▸ **What the task requires**:
Reproduce every record exactly as it appears, but not the pictures.

START Records for this exercise

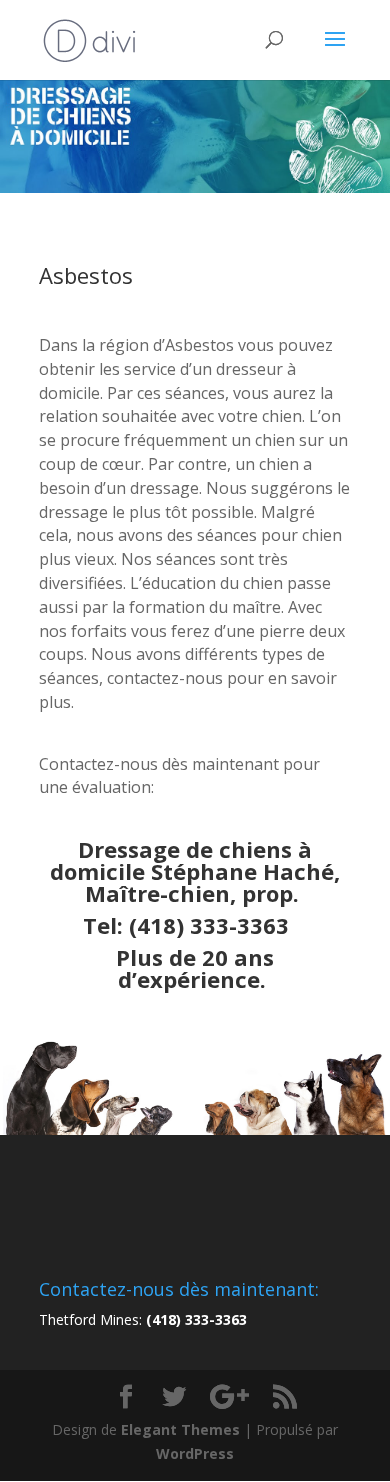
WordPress (195, 1453)
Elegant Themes (180, 1429)
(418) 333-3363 (209, 925)
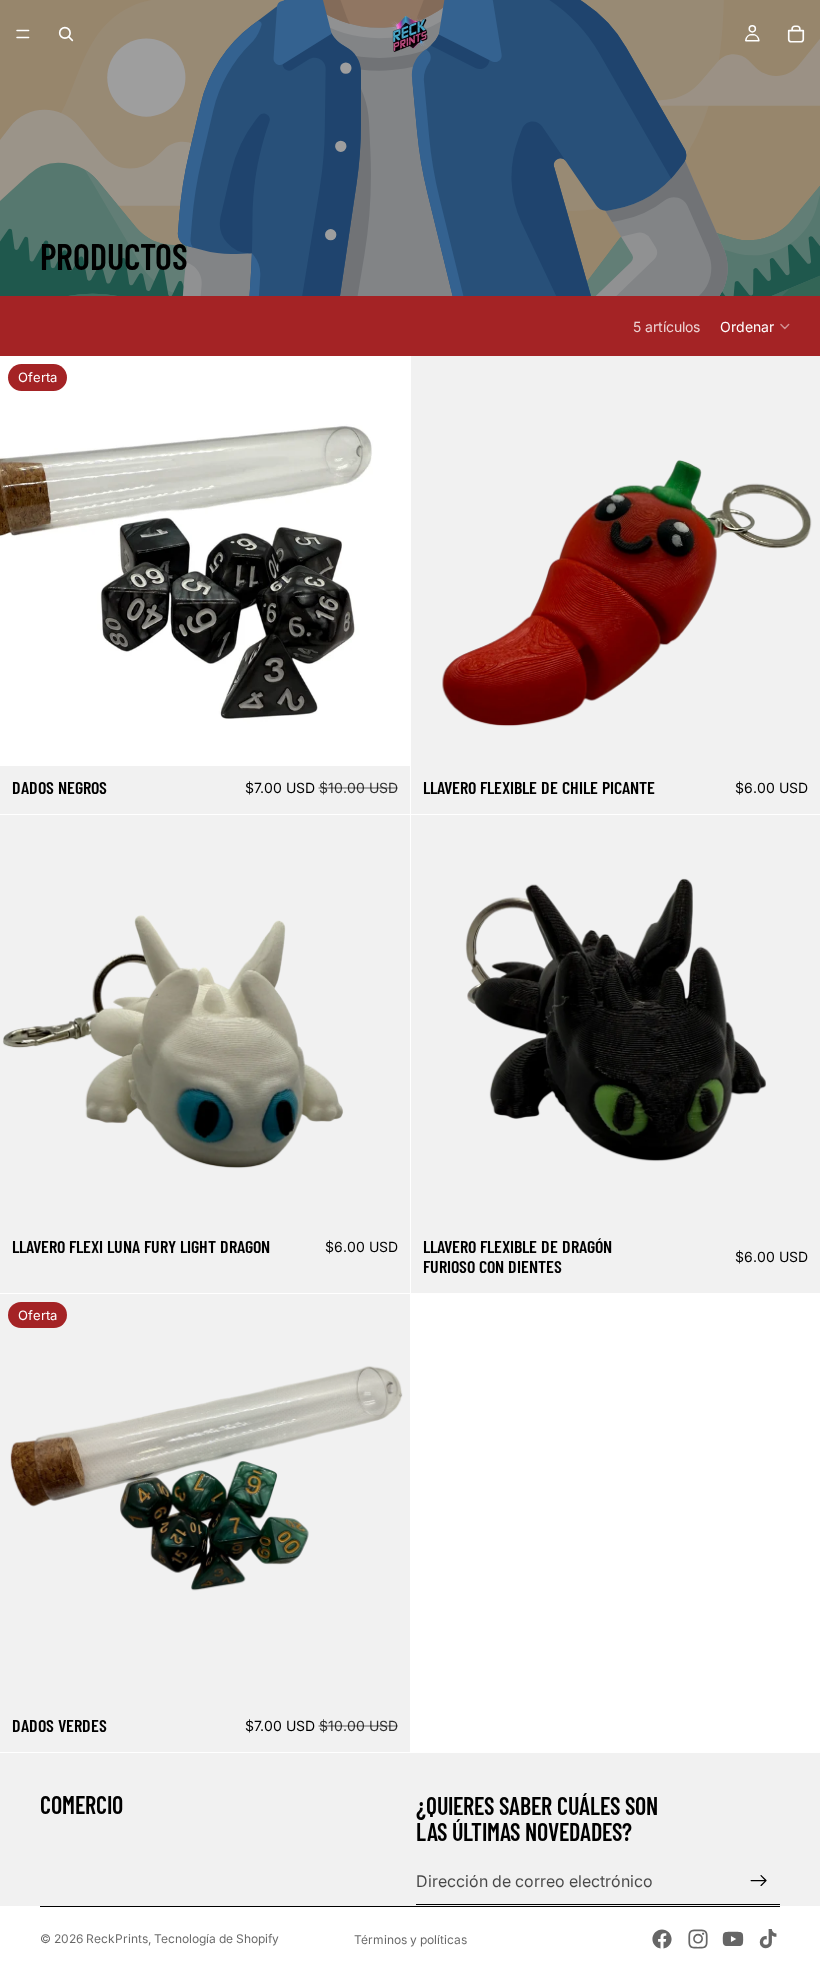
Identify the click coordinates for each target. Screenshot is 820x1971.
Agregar (396, 735)
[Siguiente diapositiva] (380, 561)
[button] (756, 326)
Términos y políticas (410, 1939)
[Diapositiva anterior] (30, 561)
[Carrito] (796, 34)
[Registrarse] (759, 1881)
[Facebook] (662, 1939)
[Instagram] (698, 1939)
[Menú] (23, 34)
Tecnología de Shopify (216, 1938)
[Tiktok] (768, 1939)
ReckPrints (117, 1938)
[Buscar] (66, 34)
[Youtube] (733, 1939)
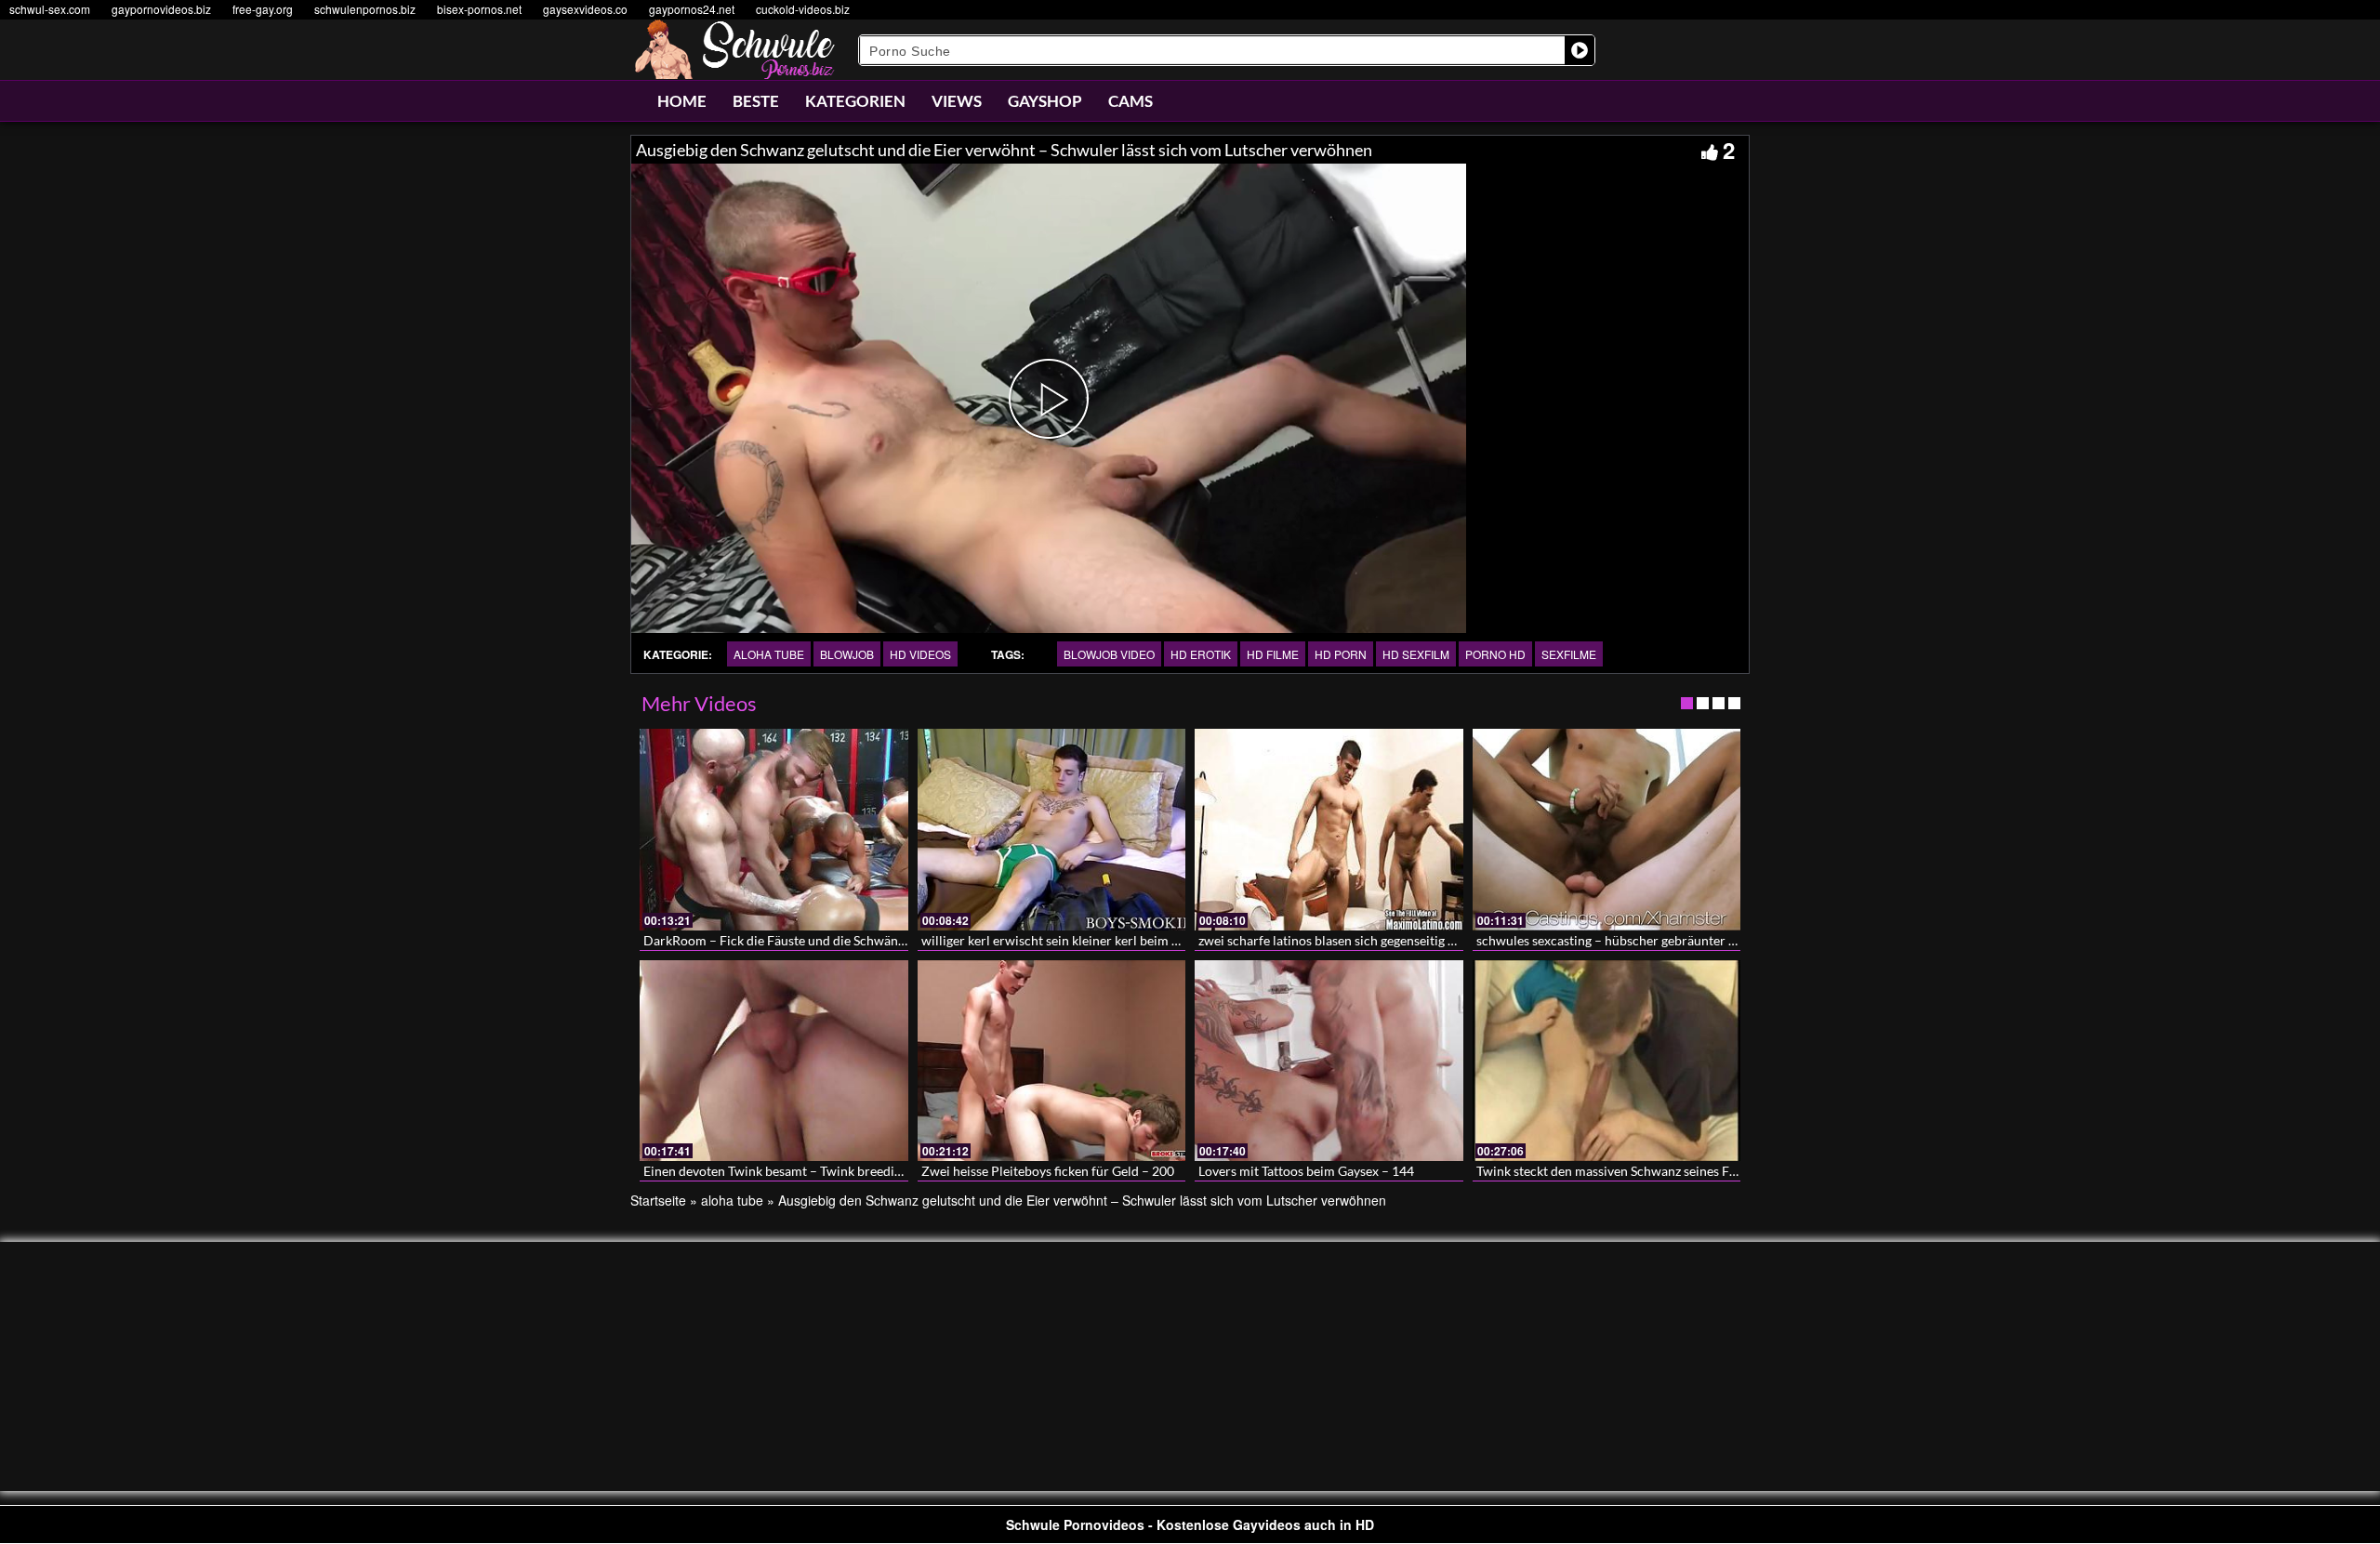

END Records for this exercise

▸ **Solution**:
WordPress (195, 1453)
Elegant Themes (180, 1429)
(418) 333-3363 (209, 925)
Identify the click coordinates for each target. Screenshot is 820x1971.
Agregar (396, 735)
[Siguiente diapositiva] (380, 561)
[button] (756, 326)
Términos y políticas (410, 1939)
[Diapositiva anterior] (30, 561)
[Carrito] (796, 34)
[Registrarse] (759, 1881)
[Facebook] (662, 1939)
[Instagram] (698, 1939)
[Menú] (23, 34)
Tecnología de Shopify (216, 1938)
[Tiktok] (768, 1939)
ReckPrints (117, 1938)
[Buscar] (66, 34)
[Youtube] (733, 1939)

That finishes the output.